According to Theodoros Karyotis' essay, in Greece "a sovereign debt crisis has been used as a pretext for a massive operation of wealth transfer from the popular classes to the local and international capitalist class." Sound familiar? It should. It's life as normal in the U.S., where every time the stock market shudders, political leaders become hysterical and demand that the Fed throw billions down the toilet to rescue the rich. Of course, what is also flushed away is social welfare; tax revenues which could decrease college tuition or subsidize medical care go to ceos, rich corporations and their dividends. As Holloway argues, it's capitalism versus humanity.

 

This was already clear in another sphere: the climate crisis. There, capitalism sentences us to an unlivable planet, so that in the short term, fossil fuel corporations can rake in profits. With Covid-19, as with the climate, capitalism reveals its fundamental anti-human nature. "Capitalism has become our destiny," Holloway writes. "And more and more it seems that this destiny is death…Yet we resist…because resistance is the defense of what we understand as our humanity, as our dignity…Capital flees from us…It may flee geographically in search of a more docile or more malleable labor.

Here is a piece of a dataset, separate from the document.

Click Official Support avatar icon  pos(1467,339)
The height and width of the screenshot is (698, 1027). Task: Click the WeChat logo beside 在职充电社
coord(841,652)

It also flees into technology, replacing us with machines." He argues that we are in a stalemate "where capitalism is unable to tame us sufficiently," and we haven't created an alternative. This was written before Covid-19. So it does not account for the chance that capitalism may destroy itself. Its refusal to resuscitate the welfare state, its refusal to forgive debt, may undo it.

 

The 2020 financial crisis could become a depression. If so, we are not in uncharted waters. We know what that looks like. We can refer to the 1930s or glance at the carcass of Greek society after the banks bled it dry and tossed it in the dumpster. Misery for almost everyone. Unimaginable luxury for a very few. Now we have the added disaster of Covid-19. A plague that ravages a population which cannot afford health care. Overwhelmed hospitals where bodies pile up in the corridors. You can be sure there will be no shortage of ventilators for plutocrats. Still, that may not save them.